[erlang-questions] Distributed application and netsplit

Tue Nov 18 20:06:24 CET 2014

Hello,

I am trying to implement an application, that should be active on a
single node in a cluster. Distributed applications look like a proper
tool for implementing such behaviour, so I implemented my app using
it. It works as expected (failover ant takeover), when turning on and
off appropriate nodes.

I tried to check, what happens on a netsplit and a recovery from it. I
simulated the netsplit by erlang:disconnect_node/1. The application
has been started on both nodes (that was expected), although they were
left both running after netsplit was removed (using net_adm:ping/1).

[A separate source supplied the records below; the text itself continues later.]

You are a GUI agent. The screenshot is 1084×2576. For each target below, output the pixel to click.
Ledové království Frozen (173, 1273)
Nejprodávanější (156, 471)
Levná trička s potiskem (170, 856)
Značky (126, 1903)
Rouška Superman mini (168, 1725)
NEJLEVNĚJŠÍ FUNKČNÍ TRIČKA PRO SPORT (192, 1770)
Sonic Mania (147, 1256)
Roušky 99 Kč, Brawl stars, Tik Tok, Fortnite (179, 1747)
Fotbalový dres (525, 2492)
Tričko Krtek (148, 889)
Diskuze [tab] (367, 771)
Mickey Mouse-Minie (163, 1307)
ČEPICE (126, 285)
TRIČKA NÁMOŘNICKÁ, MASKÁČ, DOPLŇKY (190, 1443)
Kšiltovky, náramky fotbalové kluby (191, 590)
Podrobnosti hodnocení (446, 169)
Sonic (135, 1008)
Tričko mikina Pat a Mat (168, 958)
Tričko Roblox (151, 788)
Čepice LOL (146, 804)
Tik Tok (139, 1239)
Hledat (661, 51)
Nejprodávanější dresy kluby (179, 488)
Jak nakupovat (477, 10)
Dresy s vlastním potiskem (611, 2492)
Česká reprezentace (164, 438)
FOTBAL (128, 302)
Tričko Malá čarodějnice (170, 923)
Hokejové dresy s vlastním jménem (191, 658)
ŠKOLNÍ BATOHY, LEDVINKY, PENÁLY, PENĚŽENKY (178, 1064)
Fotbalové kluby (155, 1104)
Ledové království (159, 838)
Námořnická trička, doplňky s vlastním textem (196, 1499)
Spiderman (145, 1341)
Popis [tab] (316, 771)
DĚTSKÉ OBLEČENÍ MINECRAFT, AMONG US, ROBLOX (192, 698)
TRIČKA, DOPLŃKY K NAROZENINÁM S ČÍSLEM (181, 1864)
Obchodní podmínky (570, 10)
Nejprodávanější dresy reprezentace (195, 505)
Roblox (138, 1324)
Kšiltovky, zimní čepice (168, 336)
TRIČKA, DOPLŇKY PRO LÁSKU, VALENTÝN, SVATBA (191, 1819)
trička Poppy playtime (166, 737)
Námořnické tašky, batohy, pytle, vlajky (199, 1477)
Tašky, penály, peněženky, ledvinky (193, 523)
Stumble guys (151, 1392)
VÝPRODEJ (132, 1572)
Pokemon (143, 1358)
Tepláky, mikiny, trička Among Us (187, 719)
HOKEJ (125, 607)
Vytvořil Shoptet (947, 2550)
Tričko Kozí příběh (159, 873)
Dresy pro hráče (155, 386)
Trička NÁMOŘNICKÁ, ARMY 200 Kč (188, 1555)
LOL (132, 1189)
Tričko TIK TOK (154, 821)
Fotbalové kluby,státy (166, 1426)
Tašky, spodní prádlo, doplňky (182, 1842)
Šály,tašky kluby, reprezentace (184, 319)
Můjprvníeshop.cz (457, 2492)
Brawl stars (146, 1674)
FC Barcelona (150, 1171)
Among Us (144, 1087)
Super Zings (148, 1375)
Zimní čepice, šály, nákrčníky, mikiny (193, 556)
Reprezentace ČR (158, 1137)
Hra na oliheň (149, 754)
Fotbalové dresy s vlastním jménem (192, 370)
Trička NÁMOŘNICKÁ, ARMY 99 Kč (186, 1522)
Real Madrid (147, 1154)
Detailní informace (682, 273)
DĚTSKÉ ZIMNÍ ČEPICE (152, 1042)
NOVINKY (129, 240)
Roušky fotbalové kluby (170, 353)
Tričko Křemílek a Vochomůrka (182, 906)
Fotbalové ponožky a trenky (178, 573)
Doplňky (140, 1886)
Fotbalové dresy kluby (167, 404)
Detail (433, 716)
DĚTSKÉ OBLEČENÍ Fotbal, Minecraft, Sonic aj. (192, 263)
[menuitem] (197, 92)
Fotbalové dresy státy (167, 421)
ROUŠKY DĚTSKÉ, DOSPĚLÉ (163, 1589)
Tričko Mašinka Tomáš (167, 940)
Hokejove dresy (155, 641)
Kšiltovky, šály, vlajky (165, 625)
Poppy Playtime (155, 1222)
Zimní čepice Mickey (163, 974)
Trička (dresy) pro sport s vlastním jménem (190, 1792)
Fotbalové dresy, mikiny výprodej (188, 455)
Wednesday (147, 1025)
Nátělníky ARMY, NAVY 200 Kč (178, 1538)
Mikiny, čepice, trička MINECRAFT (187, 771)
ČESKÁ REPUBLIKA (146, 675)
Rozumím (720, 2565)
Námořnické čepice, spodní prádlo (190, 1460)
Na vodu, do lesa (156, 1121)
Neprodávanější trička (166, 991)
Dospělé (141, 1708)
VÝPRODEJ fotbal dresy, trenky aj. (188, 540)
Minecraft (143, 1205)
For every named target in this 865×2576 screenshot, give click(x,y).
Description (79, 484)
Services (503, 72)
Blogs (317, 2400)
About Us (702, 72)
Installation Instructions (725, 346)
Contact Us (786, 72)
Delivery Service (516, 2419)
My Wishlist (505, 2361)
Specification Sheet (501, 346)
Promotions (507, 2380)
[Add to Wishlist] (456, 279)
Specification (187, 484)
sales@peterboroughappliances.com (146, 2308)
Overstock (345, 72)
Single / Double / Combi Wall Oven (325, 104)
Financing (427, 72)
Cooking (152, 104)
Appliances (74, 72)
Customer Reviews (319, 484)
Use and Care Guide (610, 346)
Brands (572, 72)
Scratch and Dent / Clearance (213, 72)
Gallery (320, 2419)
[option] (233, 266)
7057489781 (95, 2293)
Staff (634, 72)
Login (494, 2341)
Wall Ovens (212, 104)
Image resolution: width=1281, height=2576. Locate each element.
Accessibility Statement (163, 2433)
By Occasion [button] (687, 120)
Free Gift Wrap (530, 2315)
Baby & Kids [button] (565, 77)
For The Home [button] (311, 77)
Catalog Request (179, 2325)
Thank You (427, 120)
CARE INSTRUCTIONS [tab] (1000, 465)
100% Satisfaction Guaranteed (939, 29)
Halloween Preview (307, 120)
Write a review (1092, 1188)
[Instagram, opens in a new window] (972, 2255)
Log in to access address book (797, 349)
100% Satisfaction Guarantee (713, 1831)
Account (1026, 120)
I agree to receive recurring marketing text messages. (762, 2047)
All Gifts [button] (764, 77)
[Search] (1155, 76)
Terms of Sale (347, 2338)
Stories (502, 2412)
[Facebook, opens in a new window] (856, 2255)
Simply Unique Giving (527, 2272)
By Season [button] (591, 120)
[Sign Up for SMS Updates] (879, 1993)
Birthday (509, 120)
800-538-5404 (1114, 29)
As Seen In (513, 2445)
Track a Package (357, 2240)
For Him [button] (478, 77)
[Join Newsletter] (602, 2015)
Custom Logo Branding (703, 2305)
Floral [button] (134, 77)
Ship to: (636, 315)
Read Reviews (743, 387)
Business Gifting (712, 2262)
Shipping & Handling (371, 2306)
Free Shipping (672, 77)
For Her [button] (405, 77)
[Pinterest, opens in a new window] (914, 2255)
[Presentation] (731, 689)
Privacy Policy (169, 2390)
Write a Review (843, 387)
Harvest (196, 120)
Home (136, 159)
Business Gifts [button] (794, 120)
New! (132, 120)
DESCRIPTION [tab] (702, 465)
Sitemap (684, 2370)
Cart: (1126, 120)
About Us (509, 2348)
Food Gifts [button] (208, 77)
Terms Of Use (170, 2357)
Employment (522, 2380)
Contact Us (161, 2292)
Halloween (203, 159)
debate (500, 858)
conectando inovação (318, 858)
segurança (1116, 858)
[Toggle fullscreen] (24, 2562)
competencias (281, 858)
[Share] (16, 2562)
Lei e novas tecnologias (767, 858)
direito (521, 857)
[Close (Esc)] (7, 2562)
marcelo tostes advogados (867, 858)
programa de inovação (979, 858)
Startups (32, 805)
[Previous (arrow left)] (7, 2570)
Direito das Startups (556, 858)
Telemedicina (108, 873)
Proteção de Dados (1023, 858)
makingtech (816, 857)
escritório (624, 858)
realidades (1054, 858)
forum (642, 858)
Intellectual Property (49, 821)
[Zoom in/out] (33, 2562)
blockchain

So the application is not stopped automatically on the second node.
How can I stop it manually? I use the global process registry in that
application and the resolve function (passed to
global:register_name/3) can be used to detect such situation. I tried
the following:

  * invoke application:stop/1 on the secondary node. The application
was stopped on the secondary node, although the failover mechanism was
broken. I.e. if I shutdown the primary node after such recovery (from
the netsplit), the application is not started on the secondary node
anymore.
  * invoke application:permit/2 with Permission=false and then with
Permission=true on the secondary node (looks like workaround). The
application was started again, when permission was set to true. So it
not works either.

How can I stop the application on a secondary node so, that it would
be started automatically in the case of failover?

Karolis